Segundo o projetista britânico, o cronograma de desenvolvimento foi comprimido e o modelo só chegou ao túnel de vento em meados de abril, fato que deixou a equipe atrás dos principais concorrentes. “Concentramos esforços em garantir uma base arquitetônica sólida, com componentes que não podem ser alterados facilmente durante o campeonato, e parece que alcançamos esse objetivo”, afirmou.

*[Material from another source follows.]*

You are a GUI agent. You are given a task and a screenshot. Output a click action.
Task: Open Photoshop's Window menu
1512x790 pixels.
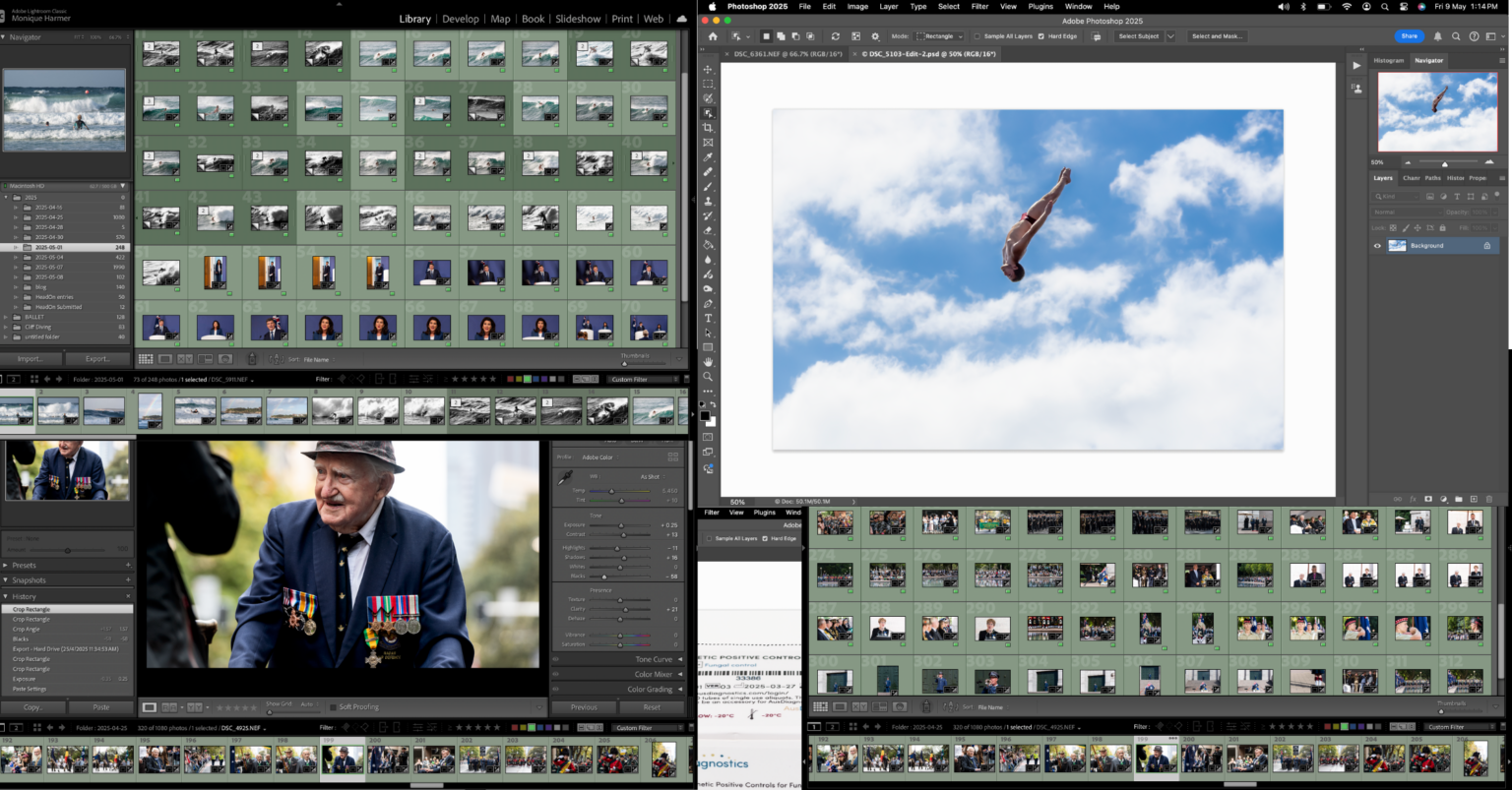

Mesmo admitindo que o desempenho ainda está aquém do desejado, Newey destacou que o carro possui “grande margem de evolução” e previu avanços nas próximas etapas. “Diria que somos o quinto melhor time hoje, com possibilidade de alcançar o Q3 apenas com o chassi. Não é onde queremos estar, mas podemos brigar na frente ao longo do ano”, disse.

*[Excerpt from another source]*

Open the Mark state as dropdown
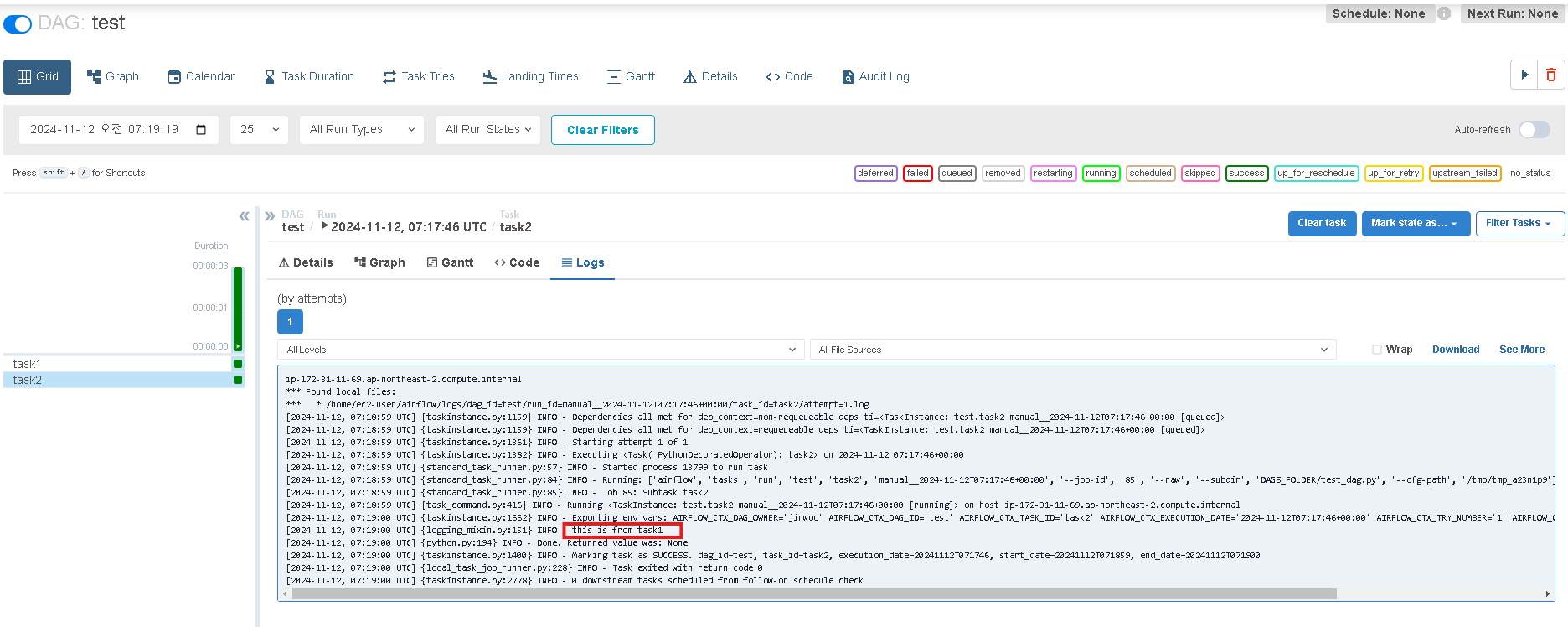click(1416, 223)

O engenheiro estimou a diferença de tempo entre três quartos de segundo e um segundo por volta somente em relação ao chassi. O resultado final, porém, dependerá também do desempenho do motor Honda, que apresenta dificuldades nas primeiras provas. “Avaliaremos a potência exata com dados de GPS e análises de fim de semana para compreender o déficit”, explicou.
Newey ressaltou ainda o desafio das regras que entram em vigor em 2026, combinando motor de combustão interna (ICE) e parte elétrica. “Quanto menor a potência do ICE, mais energia elétrica precisamos repor, mas, nas retas, a bateria pode estar descarregada, criando um ciclo que compromete o rendimento”, apontou.
Apesar das dificuldades, o britânico manteve o otimismo: “Com o tempo e o plano de desenvolvimento em curso, não vejo motivo para que não possamos ser competitivos, pelo menos no aspecto de chassi. A arquitetura do carro permite isso”, concluiu.